If that works on other targets (desktop, cortex-m), and NOT on AVR, I'd be pretty convinced it was something wrong with the AVR code generation. If that DOES work on AVR, then I'd certainly be confused!

rihardsk commented 1 year ago

When I said that

the only thing I discovered, is that NaiveDateTimes core::fmt::Display implementation seems to be working ok on its own

I meant that I already tried something similar. This is what i did:

        struct SerialWriter<'a, T> {
            serial: &'a mut T,
        }
        impl<'a, T> Write for SerialWriter<'a, T> where T: uWrite {
            fn write_str(&mut self, s: &str) -> core::result::Result<(), core::fmt::Error> {
                ufmt::uwrite!(&mut self.serial, "{}", s).map_err(|_| core::fmt::Error::default())?;
                Ok(())
            }
        }

        let mut serial_writer = SerialWriter { serial: &mut serial };

        let entry = NaiveDateTime::MIN;
        write!(&mut serial_writer, "{}", entry).unwrap();

        // This outputs:
        // -262144-01-01 00:00:00
        // over the serial connection

this works on AVR.

I tried out your code as well. It produces the same output when printed out with ufmt::uwriteln!(&mut serial, "{}", buf.as_str()).unwrap(). So that probably means that there's something else going on.

Btw, I searched for "AVR miscompilation" in the Rust repo and found this https://github.com/rust-lang/rust/issues/74743 which does indicate that the AVR backend has issues with dyn Trait stuff. But I guess the observations above indicate that this might not be relevant (unless postcard also uses some dyn Trait stuff internally). I didn't find anything else that seems relevant, though.

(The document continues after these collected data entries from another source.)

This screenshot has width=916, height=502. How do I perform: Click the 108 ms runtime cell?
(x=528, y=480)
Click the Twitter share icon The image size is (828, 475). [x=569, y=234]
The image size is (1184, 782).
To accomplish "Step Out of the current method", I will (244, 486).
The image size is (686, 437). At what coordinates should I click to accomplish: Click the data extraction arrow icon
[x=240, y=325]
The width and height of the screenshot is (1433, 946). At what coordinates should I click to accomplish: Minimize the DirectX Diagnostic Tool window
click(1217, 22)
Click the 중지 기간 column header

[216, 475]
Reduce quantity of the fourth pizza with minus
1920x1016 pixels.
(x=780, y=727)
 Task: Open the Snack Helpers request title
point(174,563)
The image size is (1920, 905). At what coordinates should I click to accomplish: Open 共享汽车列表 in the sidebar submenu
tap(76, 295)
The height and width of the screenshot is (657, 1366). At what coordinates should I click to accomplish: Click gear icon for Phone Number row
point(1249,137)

jamesmunns commented 1 year ago

ufmt explicitly doesn't use dynamic dispatch: https://docs.rs/ufmt/latest/ufmt/

No dynamic dispatch in generated code

It might be worth trying without using ufmt at all to see if you get the same issues. Since core::fmt::Write/writeln!() DOES use dyn dispatch, and ufmt::Write/ufmt::writeln!() DOESN'T, this is a pretty significant difference.

rihardsk commented 1 year ago

Here's how I invoked your code. It doesn't crash.

        use core::fmt::Write;
        let mut buf: heapless::String<256> = heapless::String::new();
        let data: NaiveDateTime = NaiveDateTime::MIN; // your test data here
        // This uses core::fmt::Write
        write!(&mut buf, "{}", &data).unwrap();

        // This uses ufmt::Write. Added for convenience to check the results
        ufmt::uwriteln!(&mut serial, "{}", buf.as_str()).unwrap();

AFAIK I'm exercising core::fmt::Write on the 5th line. The last line uses ufmt::Write but it's only for convenience and doesn't affect what's happening before that, commenting it out has no effect other than me not seeing the value of buf (still no crash without it). Is this what you're asking, or am I misunderstanding something?

Patryk27 commented 1 year ago

btw, the newest nightly (since https://github.com/rust-lang/rust/pull/114048) brought lots of fixes for the AVR backend - it might be worthwhile to recheck on it 🙂

rihardsk commented 1 year ago

Thanks, I'll have a look as soon as I get a chance.